What is dragging the US stock market?

Highlighting the reason for the bloodbath in the US stock market, Luke Tilley, Chief Economist at Wilmington Trust, said, “The market is reacting to the possibility of the economy flipping into recession. The weak jobs data is piling on to weak earnings reports and guidance from some corporations.”

“The way (the market) is going to interpret (the departures) is in a very dollar-negative way,” Juan Perez, senior director of trading, Monex USA, referring to both the Kugler and McEntarfer news.

“No matter what the economic picture in the United States, the one thing that holds the US dollar strong in the eyes of the world is the authority and the independence of the Federal Reserve. Whenever anything comes to put that into compromise, potentially, then that’s when the US dollar spirals down.”

MSCI’s global equities index sold off sharply on Friday, and the dollar took a dive after weaker-than-expected US jobs data fueled economic worries and boosted bets for September US Fed rate cuts. Investors also considered US President Donald Trump’s latest tariff announcements and key personnel changes.

US Treasuries were in demand after the Labour Department reported that the US economy added 73,000 nonfarm payrolls last month, below economists’ expectations for 110,000. June’s job growth was revised sharply lower to 14,000 from 147,000.

After the report, Trump said he ordered his team to fire the US Bureau of Labour Statistics commissioner, Erika L. McEntarfer, who former President Joe Biden had nominated for the role.

The dollar index and US Treasury yields lost ground when the Federal Reserve announced that Governor Adriana Kugler would resign early from her term on 8 August.
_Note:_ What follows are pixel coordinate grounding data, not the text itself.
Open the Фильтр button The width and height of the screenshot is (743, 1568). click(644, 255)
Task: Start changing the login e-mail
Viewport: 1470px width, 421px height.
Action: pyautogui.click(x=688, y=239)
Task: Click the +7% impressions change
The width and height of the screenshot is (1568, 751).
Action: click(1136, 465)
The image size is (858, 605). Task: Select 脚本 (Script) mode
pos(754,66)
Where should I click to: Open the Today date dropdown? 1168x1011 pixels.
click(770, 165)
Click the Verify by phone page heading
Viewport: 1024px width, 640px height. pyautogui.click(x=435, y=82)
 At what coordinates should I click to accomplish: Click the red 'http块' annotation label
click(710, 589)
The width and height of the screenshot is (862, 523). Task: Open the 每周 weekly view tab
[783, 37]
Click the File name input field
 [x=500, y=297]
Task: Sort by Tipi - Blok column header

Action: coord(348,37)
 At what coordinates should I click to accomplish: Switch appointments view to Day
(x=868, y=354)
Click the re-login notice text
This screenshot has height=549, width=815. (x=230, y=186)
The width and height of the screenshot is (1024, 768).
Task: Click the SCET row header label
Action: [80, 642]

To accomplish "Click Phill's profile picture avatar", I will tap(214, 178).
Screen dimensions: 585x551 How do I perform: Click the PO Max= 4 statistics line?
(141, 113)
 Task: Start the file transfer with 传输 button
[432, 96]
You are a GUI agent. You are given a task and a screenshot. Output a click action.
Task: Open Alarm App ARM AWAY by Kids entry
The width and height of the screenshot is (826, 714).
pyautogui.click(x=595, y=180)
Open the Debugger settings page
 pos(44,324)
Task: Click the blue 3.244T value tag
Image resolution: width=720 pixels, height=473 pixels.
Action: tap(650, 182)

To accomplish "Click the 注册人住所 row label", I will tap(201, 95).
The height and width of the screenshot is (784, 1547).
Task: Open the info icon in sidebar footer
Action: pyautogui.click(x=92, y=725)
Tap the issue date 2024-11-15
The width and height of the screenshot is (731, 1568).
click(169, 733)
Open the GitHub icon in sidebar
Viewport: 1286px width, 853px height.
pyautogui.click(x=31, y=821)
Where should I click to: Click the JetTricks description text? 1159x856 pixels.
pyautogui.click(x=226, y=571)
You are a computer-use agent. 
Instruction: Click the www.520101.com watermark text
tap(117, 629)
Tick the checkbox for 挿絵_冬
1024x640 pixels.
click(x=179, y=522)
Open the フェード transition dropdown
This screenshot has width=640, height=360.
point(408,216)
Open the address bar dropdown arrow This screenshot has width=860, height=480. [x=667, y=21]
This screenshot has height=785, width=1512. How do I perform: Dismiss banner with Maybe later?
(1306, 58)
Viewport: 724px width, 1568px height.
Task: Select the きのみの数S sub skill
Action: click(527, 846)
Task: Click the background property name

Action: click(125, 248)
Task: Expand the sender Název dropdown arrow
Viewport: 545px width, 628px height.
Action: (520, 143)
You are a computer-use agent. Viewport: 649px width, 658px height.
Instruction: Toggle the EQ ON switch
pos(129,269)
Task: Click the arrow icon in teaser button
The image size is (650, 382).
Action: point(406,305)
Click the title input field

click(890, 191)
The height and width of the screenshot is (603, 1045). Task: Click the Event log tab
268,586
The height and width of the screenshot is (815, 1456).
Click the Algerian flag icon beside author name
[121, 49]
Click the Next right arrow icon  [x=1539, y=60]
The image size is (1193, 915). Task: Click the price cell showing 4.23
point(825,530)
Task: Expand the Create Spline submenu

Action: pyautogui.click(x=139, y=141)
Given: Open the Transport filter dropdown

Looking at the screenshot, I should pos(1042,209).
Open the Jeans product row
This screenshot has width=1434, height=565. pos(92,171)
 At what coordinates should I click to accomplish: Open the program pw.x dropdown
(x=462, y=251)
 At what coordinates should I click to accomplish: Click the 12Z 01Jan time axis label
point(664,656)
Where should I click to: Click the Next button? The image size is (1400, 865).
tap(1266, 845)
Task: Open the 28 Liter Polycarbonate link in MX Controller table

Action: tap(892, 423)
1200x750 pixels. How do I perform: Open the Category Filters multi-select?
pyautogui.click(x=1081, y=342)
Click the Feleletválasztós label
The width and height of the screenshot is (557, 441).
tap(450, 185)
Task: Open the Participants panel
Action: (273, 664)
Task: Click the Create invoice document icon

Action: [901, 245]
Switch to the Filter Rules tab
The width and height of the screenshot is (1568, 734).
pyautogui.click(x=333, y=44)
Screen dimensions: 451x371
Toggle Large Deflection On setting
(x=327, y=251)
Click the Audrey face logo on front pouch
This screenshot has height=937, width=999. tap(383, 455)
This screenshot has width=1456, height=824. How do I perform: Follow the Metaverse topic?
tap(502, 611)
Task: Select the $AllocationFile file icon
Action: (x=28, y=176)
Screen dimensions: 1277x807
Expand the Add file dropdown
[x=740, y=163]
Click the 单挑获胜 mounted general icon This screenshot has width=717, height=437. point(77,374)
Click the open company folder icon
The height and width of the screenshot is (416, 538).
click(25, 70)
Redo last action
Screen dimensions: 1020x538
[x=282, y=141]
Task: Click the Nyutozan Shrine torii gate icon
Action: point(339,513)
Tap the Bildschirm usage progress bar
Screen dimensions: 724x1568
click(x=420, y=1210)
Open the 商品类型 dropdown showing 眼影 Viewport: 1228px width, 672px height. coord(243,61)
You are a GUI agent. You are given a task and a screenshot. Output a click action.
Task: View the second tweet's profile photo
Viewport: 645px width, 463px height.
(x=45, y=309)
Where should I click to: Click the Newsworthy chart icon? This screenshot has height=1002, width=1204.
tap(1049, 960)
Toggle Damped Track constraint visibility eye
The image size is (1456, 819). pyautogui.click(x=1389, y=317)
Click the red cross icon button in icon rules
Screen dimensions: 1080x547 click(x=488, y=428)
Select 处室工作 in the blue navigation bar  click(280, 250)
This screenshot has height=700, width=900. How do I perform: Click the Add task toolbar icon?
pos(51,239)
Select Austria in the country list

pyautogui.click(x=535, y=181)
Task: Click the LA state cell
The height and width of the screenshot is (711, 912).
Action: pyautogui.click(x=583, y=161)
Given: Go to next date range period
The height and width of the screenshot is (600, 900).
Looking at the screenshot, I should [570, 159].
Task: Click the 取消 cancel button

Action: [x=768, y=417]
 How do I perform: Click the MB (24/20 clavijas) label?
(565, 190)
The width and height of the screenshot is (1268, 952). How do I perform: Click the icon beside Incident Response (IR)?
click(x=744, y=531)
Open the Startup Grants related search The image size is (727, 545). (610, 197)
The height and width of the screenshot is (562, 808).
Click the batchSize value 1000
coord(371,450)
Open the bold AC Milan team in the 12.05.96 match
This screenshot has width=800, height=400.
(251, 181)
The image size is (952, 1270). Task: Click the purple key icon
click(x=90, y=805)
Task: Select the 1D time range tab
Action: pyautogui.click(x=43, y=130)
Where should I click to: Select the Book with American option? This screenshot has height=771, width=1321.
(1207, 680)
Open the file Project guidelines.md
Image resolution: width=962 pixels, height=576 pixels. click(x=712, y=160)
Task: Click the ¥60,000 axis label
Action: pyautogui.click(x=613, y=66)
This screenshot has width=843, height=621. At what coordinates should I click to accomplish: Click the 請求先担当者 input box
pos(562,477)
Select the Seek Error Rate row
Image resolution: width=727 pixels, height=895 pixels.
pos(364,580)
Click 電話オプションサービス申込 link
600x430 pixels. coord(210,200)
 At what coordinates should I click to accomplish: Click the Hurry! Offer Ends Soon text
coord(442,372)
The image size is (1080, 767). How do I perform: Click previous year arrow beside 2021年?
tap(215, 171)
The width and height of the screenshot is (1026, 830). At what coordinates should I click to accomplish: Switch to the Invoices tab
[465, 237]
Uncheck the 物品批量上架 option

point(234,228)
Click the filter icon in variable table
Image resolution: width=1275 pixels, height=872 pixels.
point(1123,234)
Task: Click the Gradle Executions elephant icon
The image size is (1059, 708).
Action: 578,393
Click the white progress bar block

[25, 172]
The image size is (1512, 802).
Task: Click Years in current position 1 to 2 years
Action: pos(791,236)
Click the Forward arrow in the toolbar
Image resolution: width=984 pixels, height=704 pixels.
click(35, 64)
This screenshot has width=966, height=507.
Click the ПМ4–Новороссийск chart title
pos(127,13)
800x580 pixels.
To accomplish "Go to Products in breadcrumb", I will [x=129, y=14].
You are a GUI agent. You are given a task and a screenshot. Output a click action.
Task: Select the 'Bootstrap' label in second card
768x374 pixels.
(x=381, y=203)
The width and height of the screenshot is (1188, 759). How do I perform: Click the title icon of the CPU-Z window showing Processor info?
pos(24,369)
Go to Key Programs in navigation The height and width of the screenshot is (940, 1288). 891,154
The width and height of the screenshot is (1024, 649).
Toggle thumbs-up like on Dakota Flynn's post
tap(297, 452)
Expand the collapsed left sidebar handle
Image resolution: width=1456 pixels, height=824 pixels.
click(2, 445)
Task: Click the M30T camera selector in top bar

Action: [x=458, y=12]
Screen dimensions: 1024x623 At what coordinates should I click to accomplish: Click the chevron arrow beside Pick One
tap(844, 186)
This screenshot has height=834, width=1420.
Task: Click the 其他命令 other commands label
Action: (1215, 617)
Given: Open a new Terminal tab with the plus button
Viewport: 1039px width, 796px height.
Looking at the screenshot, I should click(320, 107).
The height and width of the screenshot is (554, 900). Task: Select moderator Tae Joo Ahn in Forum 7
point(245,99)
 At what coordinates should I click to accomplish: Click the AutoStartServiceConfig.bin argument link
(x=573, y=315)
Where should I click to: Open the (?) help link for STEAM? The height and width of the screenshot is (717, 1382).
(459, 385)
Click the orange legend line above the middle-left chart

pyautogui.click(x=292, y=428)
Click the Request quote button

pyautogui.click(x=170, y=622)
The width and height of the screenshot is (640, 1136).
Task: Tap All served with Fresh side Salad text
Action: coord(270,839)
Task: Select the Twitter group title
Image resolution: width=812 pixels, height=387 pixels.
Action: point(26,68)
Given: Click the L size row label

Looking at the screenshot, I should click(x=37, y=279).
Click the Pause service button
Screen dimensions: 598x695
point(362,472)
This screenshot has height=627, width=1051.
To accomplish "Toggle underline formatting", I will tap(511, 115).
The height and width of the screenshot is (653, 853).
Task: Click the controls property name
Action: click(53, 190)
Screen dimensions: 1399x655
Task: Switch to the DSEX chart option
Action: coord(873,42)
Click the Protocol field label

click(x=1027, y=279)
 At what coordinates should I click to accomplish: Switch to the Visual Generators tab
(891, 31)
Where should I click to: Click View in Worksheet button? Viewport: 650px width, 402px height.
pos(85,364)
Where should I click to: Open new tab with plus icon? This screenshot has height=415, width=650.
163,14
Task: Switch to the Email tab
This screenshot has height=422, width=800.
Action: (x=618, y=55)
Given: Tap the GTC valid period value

This caused some investors anxiety at a time when Trump had loudly disagreed with Fed rate policies.

Trump’s tariff news

On Thursday, Donald Trump ordered tariffs ranging from 10% to 41% on US imports from several major trading partners. He increased duties on Canadian goods to 35% from 25% for all products not covered by the US-Mexico-Canada trade agreement. He set a 25% rate for India’s U.S.-bound exports, 20% for Taiwan’s, 19% for Thailand’s and 15% for South Korea’s.

Mexico, however, got a 90-day reprieve from higher tariffs to allow for deal talks.

Late on Friday, traders were betting on an 87.5% probability for a September rate cut compared with 37.7% on Thursday, according to CME Group’s FedWatch tool.